Comment 6 Andrew Pinski 2015-06-18 15:46:42 UTC

If someone cares so much about the static branch predictor, they would be a compiler developer. This is the first time I have seen a non-compiler developer care about documenting gcc heuristics. Note there is no one paper. Also if branches are 50/50, the decision can change based on adding another statement and is hard to document otherwise.

Comment 7 Jason McG 2015-06-18 16:24:55 UTC

(In reply to Andrew Pinski from comment #6)
> If someone cares so much about the static branch predictor, they would be a
...

I am not a compiler developer and I do care about this in the code I work upon.

I occasionally have switch statements that I statically know have a more commonly used case label (e.g. could be made the default) that static branch-prediction would reduce the cost of calling. It would have saved me some time if the documentation I was requesting were present in a more accessible form that writing test code & reviewing the assembler that gcc generates.

Aside: I have read https://ols.fedoraproject.org/GCC/Reprints-2008/sayle-reprint.pdf and no-where does this article describe, apart from in passing, the effect of mis-predicted branches that using static branch-prediction could avoid by clearly implementing a "preferred branch" e.g. the default upon their cost models. If I had time I'd research this, unfortunately I do not.

Comment 8 Jason McG 2015-06-18 16:27:49 UTC

(In reply to Andrew Pinski from comment #6)
...
> compiler developer.
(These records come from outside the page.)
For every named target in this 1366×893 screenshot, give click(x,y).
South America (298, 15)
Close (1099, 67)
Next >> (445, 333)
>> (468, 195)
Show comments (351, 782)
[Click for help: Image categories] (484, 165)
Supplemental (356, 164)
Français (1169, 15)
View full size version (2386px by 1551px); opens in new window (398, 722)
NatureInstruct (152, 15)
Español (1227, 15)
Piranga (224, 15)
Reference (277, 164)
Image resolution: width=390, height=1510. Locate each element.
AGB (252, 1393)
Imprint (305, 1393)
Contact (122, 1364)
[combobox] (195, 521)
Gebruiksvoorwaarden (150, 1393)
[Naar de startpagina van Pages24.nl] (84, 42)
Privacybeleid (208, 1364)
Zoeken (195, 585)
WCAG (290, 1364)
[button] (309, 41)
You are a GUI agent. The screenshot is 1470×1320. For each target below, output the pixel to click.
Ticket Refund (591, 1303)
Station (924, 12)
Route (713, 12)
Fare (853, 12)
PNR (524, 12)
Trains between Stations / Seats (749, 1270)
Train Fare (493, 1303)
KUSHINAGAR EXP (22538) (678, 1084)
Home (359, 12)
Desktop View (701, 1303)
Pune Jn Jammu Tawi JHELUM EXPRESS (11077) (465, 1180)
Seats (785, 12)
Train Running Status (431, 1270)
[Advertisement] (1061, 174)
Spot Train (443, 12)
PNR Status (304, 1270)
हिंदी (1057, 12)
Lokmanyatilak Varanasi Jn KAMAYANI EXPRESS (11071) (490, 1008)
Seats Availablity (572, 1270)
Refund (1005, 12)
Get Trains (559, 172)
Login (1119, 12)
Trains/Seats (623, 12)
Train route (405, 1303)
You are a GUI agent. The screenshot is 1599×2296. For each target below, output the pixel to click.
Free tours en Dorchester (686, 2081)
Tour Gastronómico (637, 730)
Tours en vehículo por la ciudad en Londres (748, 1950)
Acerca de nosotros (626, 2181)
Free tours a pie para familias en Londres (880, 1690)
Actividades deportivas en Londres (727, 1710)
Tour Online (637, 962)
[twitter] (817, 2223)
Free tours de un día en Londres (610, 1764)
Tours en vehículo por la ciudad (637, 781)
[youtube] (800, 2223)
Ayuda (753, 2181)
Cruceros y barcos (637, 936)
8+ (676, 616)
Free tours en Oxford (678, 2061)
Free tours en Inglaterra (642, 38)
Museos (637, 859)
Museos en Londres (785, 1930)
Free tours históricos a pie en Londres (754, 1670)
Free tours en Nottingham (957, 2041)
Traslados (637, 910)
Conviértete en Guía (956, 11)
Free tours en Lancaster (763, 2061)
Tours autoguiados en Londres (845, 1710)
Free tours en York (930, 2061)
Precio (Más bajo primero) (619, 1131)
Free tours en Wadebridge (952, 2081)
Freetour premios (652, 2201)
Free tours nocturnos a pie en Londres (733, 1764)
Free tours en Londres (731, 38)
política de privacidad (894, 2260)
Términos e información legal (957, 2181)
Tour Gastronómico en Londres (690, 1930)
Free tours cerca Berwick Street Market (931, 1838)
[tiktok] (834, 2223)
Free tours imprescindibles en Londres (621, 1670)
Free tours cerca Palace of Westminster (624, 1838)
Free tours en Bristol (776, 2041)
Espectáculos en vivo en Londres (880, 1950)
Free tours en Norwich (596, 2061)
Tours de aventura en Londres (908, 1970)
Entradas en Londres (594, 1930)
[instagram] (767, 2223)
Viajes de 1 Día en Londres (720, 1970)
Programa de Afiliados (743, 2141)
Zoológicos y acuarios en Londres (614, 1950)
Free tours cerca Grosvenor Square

This is the first time I have seen a non-compiler
> developer care about documenting gcc heuristics. Note there is no one paper.
...

See comment 5. The documentation I am proposing is pretty trivial, I repeat: "code generation for switch statements may not follow a top-down approach nor prefer the default case (if it exists) in terms of static branch-prediction. The __builtin_expected() intrinsic has no effect". I find it had to understand how that documentation could be considered contentious.

Comment 9 Eric Botcazou 2015-06-18 17:45:13 UTC

> Perhaps I was unclear. I am asking that you point out to me in the gcc
> documentation where it comments regarding code generation for
> switch-statements, and that it might make clear that the lexographic
> "top-down" approach nor the default label are preferred but other, more
> complex heuristics are used that defeat static branch-prediction analysis. I
> do not think this is unreasonable.

I see, but documenting the code generation strategy in the user documentation is not really appropriate, it is subject to change without notice and the doc could be quickly out of sync.  Moreover, it would be a slippery slope: if we start to document this case and not the dozens of others, users would either ask for the others or draw false conclusions from their absence.

So WONTFIX seems to be the best resolution here.